If you co-own a business with your spouse, this can make divorce proceedings much more difficult. However, an accurate business valuation will help to alleviate the tension and provide a fairer arrangement.
Florida follows equitable division law. This means that instead of an equal split of marital property, the court attempts to divide assets by considering several factors. In the case of a business, an attempt at a fair division is highly complicated in divorce.
Before you worry about dividing the business’s profits or ownership, you should answer a few questions. First, your spouse may willingly sell or buy their rights to the company before any division is necessary. Next, determine if the business is a marital asset at all. If you started the business before your marriage, it might be exempt.

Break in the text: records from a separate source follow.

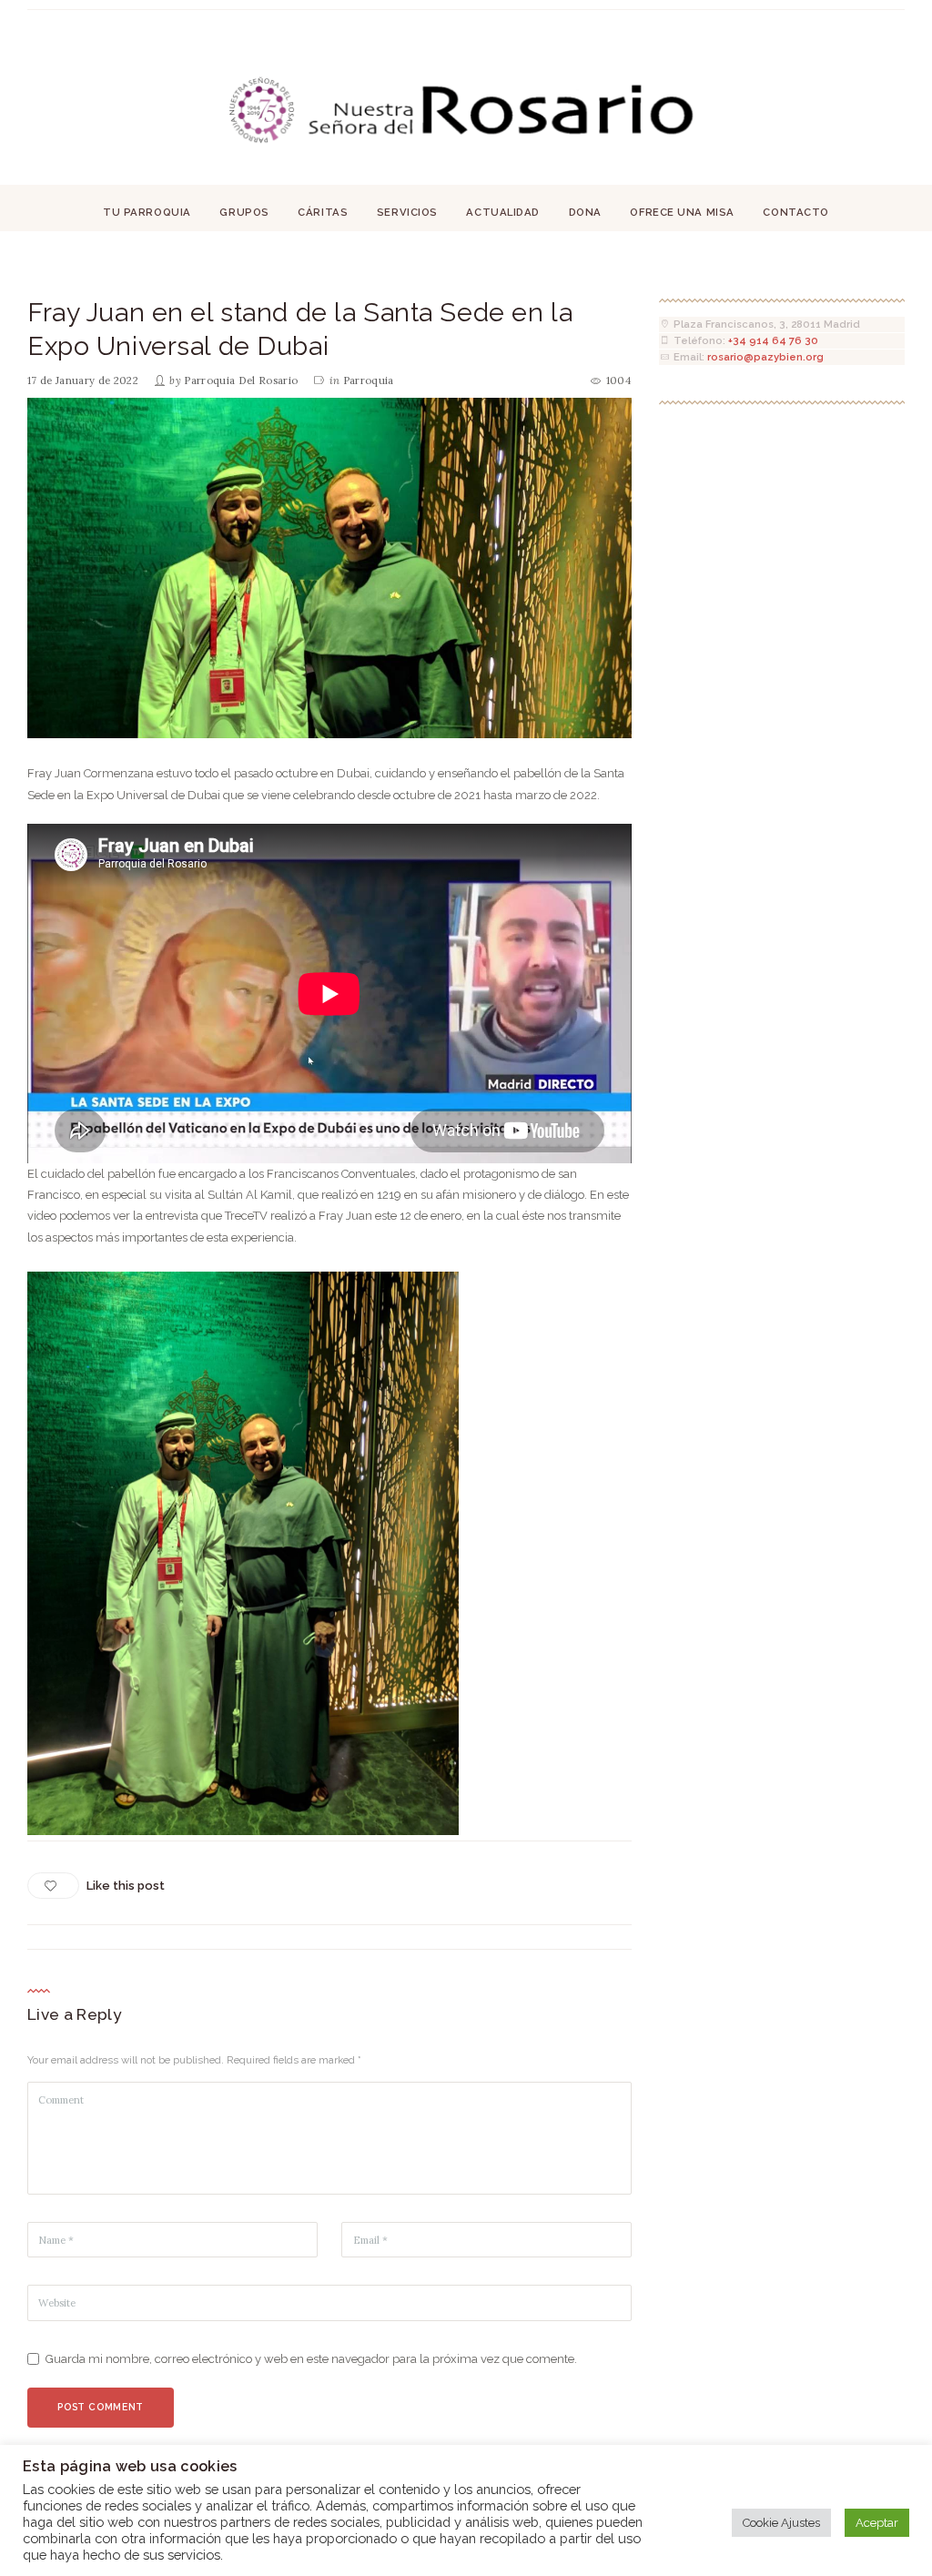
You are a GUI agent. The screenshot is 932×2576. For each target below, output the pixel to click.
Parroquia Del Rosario (241, 380)
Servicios (407, 212)
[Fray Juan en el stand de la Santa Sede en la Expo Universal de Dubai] (329, 568)
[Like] (53, 1885)
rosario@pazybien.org (765, 356)
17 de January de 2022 (82, 380)
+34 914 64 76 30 (773, 340)
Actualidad (503, 212)
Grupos (243, 212)
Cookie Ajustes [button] (781, 2523)
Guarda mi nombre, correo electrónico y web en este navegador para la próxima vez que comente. (311, 2359)
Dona (585, 212)
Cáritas (323, 212)
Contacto (796, 212)
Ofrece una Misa (682, 212)
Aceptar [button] (877, 2523)
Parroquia (368, 380)
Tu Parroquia (147, 212)
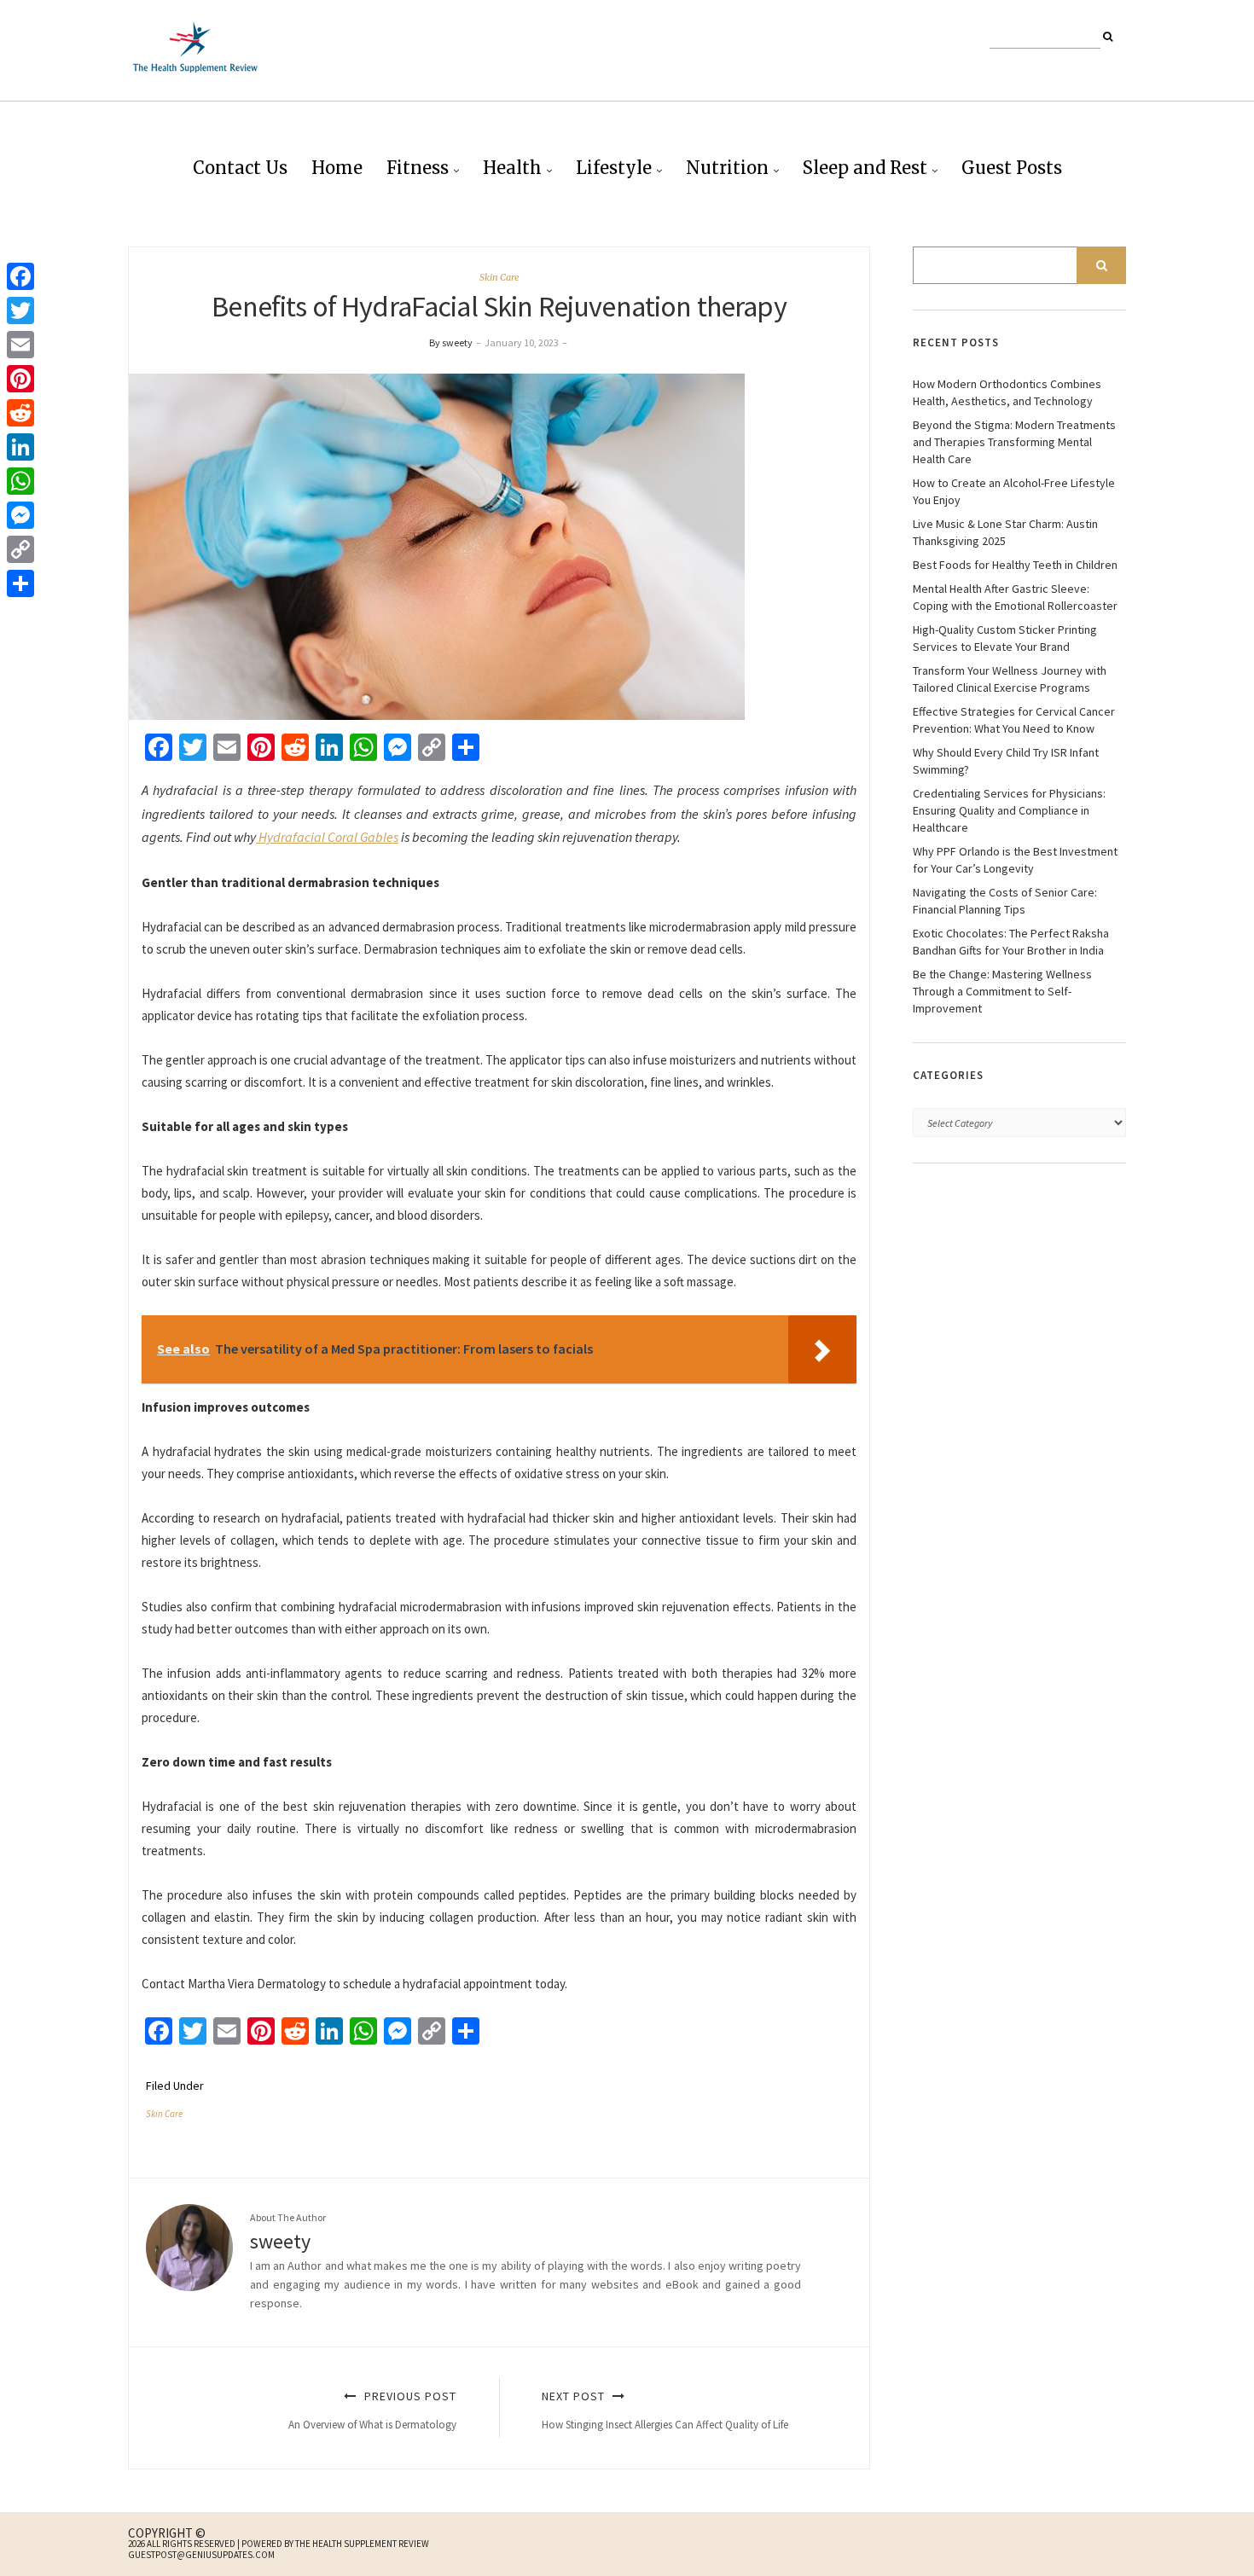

However, if your spouse contributed to the company in any meaningful way, most likely, the business falls under marital property.
Why get a valuation?
Once you decide the business will undergo the division process, a fair market valuation might be your best option to expedite the proceedings. Hire a qualified professional to judge the worth of your business adequately. Once they present their findings, your spouse may be more willing to agree to a buyout. Even if they do not want to give up interest in the business, the division process will become much easier since you have objective measurements.
Splitting a business after marriage is not easy. The fastest way to a resolution is usually a buyout. If you cannot come to an arrangement, paying for a proper valuation may help the process and provide a result both you and your spouse can live with.